La idea se inspiró en Wait Until 8th, una asociación estadounidense con el mismo objetivo, mencionada por el psicólogo Jonathan Haidt en su libro La generación ansiosa, que analiza el vínculo entre el uso temprano de pantallas y el aumento de trastornos de ansiedad, déficit de atención y problemas de sueño en adolescentes.
La primera reunión convocó a 16 padres. Una semana después, ya eran 200 los que firmaban el acuerdo en el colegio. Desde entonces, la iniciativa se replicó en instituciones de Córdoba, Buenos Aires, Neuquén y Tucumán, y familias de Paraguay, Perú, Colombia y Puerto Rico contactaron a los organizadores para adaptarlo en sus escuelas.
El contexto argentino explica el impacto de la medida: según la Evaluación Nacional Aprender 2023, citada por Kids Online Red América Latina —vinculada a UNICEF—, el 91% de los chicos de 11 y 12 años ya tiene celular propio, cifra que sube al 97% entre quienes terminan la secundaria. La edad promedio de adopción del primer dispositivo es de 9,6 años.
México sumó miles de familias y escuelas
En paralelo, en Monterrey surgió el Movimiento No Es Momento, fundado en noviembre de 2023 por Alexandra Fernández, Ana Sofía Guerra, Maya Barrera y Mónica Andrés. También buscaron sumarse a Wait Until 8th, pero al no poder adoptar su modelo directamente, crearon su propio esquema de adhesión.

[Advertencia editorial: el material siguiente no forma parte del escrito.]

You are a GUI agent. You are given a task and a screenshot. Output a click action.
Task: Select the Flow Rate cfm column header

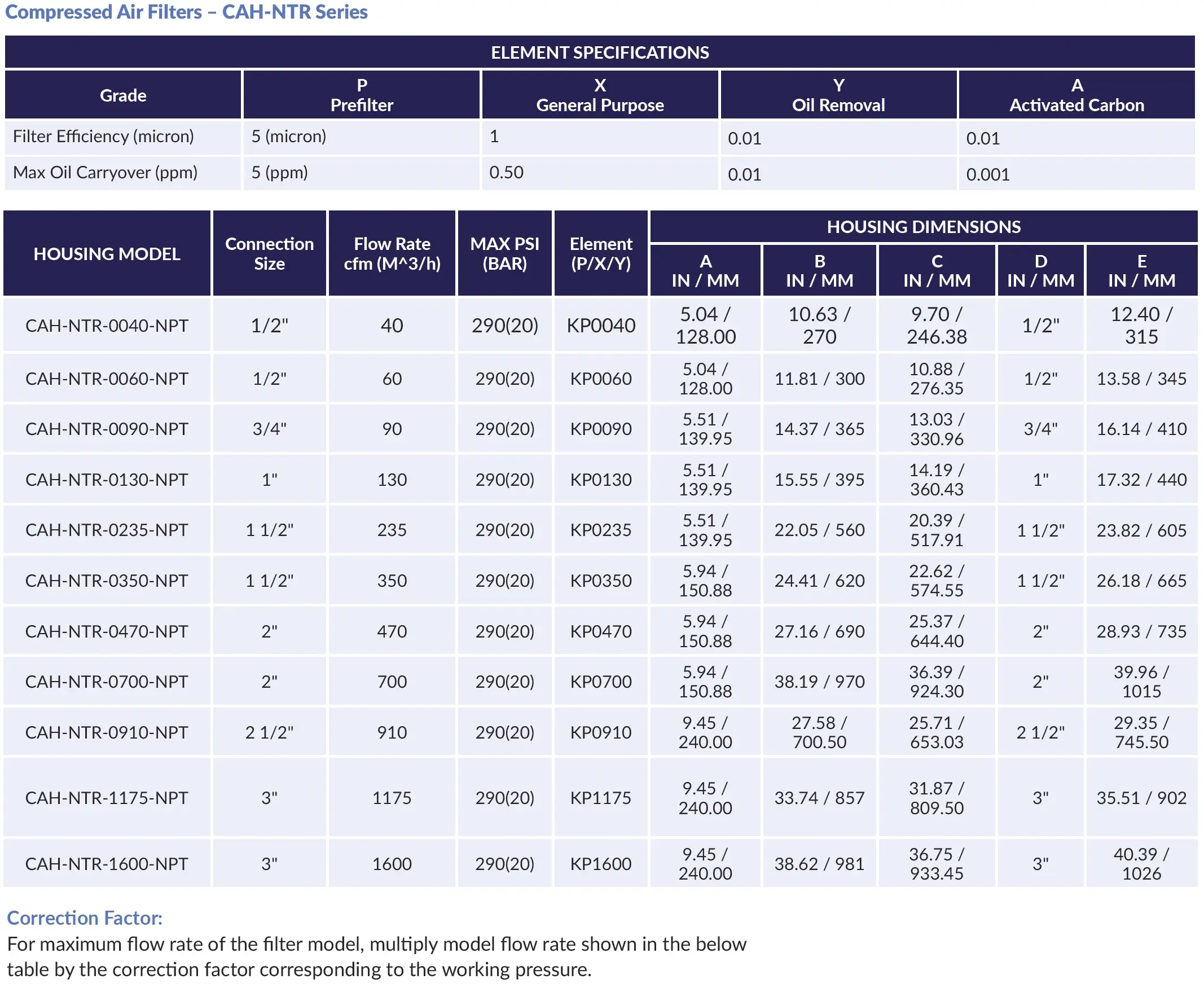(391, 254)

Su herramienta es el Acuerdo No Es Momento, un registro online donde las familias anotan a sus hijos y se comprometen a no darles celular antes de los 14 años ni acceso a redes hasta los 16. Según datos del propio movimiento, ya suman:
- Más de 7.000 acuerdos firmados
- Alrededor de 4.200 familias involucradas
- 580 escuelas adheridas en distintas ciudades del país
Para las fundadoras, sumar a los colegios es clave: la presión social entre pares es uno de los principales obstáculos para sostener la decisión, ya que los chicos sin celular suelen quedar aislados en fiestas o actividades grupales cuando son los únicos sin el dispositivo.
El movimiento se organiza con "madres núcleo" por ciudad y "madres líderes" por colegio, que coordinan reuniones mensuales y encuentros con especialistas en salud digital infantil.
Entre la falta de herramientas y el debate legislativo
Mercedes Llamas, cofundadora del centro Restart, especializado en salud digital infantil en Ciudad de México, atendió en el último año y medio a menores con adicción a redes sociales y detectó casos de retraso del habla, retrasos neuromotores y cuadros de ansiedad y depresión vinculados al uso excesivo de pantallas.
Tanto en Argentina como en México, los referentes de estos movimientos coinciden en que los chicos no tienen herramientas para resistir algoritmos diseñados para maximizar el tiempo de uso. Sin embargo, difieren en la estrategia hacia el Estado.
Castro no apuesta a una ley en Argentina y prefiere seguir organizando a las familias por fuera de la política pública. En México, en cambio, las impulsoras del movimiento dialogaron con legisladores: la diputada Laura Álvarez presentó en el Congreso de la Ciudad de México una propuesta para prohibir el celular en las escuelas y retrasar el acceso a redes sociales hasta los 16 años.
Llamas remarca que ninguna ley alcanza sin un cambio cultural en la crianza: si los padres no están convencidos del criterio, tienden a saltarse cualquier norma que se imponga.